Configuring Fault Tolerance
Also available as:
PDF
loading table of contents...

Configuring ResourceManager High Availability

You can configure ResourceManager High Availability to avoid windows of cluster downtime.

This guide provides instructions on setting up the ResourceManager (RM) High Availability (HA) feature in a HDFS cluster. The Active and Standby ResourceManagers embed the ZooKeeper-based ActiveStandbyElector to determine which ResourceManager should be active.

Note
Note

This guide assumes that an existing HDP cluster has been manually installed and deployed. It provides instructions on how to manually enable ResourceManager HA on top of the existing cluster.

The ResourceManager is a single point of failure (SPOF) in an HDFS cluster. Each cluster has a single ResourceManager, and if that machine or process become unavailable, the entire cluster will be unavailable until the ResourceManager is either restarted or started on a separate machine. This situation impacts the total availability of the HDFS cluster in two major ways:

  • In the case of an unplanned event such as a machine crash, the cluster will be unavailable until an operator restarts the ResourceManager.

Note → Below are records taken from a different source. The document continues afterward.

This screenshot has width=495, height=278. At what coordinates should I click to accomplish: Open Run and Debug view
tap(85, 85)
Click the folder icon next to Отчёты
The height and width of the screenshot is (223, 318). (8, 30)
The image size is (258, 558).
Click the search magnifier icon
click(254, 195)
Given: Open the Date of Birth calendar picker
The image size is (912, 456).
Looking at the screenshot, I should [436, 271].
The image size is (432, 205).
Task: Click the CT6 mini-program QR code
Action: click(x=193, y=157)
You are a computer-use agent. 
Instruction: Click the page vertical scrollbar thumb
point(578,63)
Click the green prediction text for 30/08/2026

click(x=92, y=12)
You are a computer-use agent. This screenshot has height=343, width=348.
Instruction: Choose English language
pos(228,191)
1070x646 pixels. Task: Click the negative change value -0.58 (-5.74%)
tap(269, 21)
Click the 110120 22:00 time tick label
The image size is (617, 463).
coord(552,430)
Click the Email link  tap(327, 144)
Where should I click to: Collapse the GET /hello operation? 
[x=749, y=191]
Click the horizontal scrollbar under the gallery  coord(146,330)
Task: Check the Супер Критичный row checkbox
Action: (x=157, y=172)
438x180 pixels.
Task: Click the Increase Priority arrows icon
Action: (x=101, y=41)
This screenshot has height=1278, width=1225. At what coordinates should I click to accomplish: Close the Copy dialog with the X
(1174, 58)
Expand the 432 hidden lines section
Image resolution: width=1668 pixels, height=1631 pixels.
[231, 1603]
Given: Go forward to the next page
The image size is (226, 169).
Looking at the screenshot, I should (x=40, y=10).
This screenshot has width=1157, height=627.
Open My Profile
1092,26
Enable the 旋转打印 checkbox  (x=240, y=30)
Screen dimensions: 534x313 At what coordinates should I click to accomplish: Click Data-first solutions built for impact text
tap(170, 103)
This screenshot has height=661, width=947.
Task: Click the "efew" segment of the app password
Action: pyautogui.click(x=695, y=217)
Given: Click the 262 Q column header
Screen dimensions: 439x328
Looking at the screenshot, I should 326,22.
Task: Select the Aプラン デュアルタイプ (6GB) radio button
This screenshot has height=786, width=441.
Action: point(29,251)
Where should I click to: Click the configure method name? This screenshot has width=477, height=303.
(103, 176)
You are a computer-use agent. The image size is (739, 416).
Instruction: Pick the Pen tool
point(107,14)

  • Planned maintenance events such as software or hardware upgrades on the ResourceManager machine result in windows of cluster downtime.

The ResourceManager HA feature addresses these problems. This feature enables you to run redundant ResourceManagers in the same cluster in an Active/Passive configuration with a hot standby. This mechanism thus facilitates either a fast failover to the standby ResourceManager during machine crash, or a graceful administrator-initiated failover during planned maintenance.